# PROVIDED ENTRIES:
++++

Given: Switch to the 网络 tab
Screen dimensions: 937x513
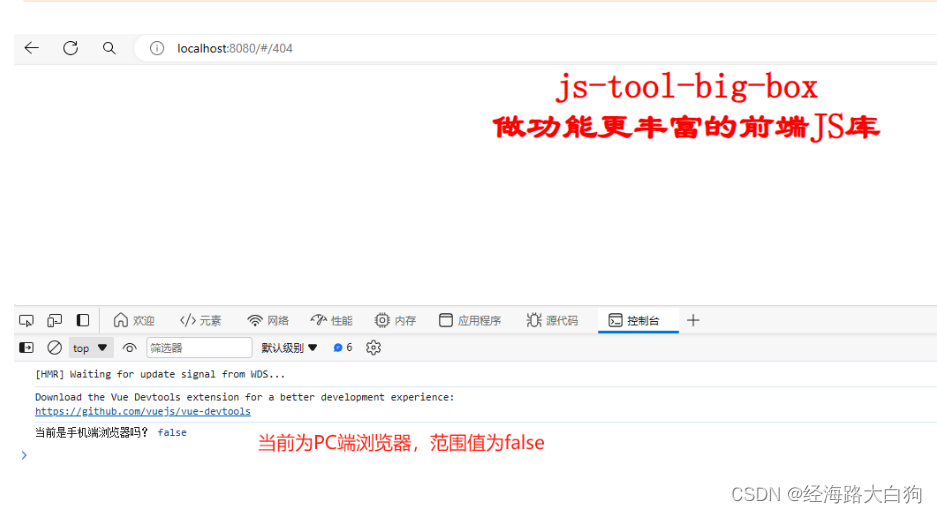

++++

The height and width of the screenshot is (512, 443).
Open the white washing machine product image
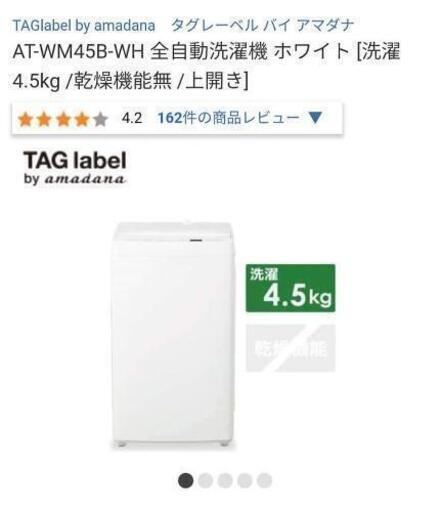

++++

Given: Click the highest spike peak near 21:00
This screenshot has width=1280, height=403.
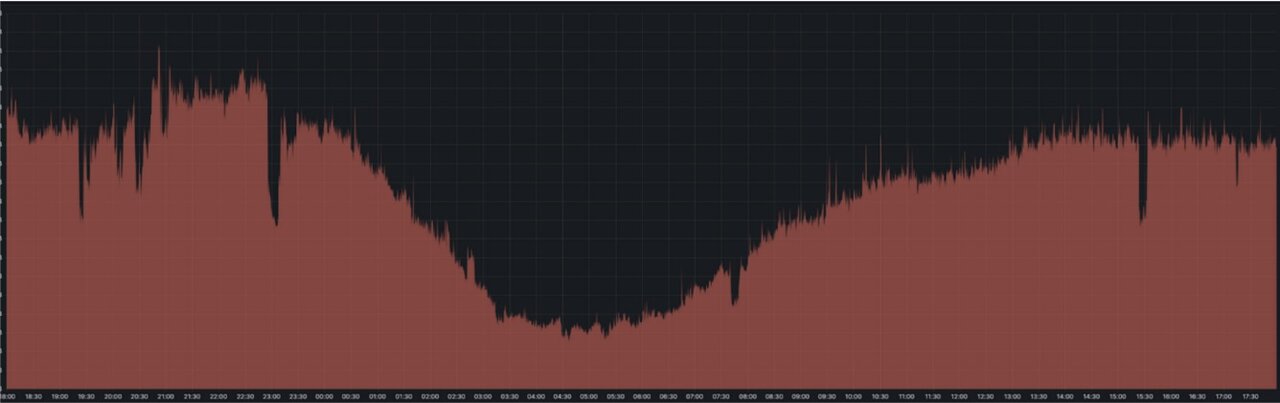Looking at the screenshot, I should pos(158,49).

++++

# WHAT IS REQUIRED:
Look back at the entries above and repeat, unchanged, every line from the line holding "Given: Switch to the 网络 tab" through the line holding "Screen dimensions: 937x513".

# FINISHED TASK:
Given: Switch to the 网络 tab
Screen dimensions: 937x513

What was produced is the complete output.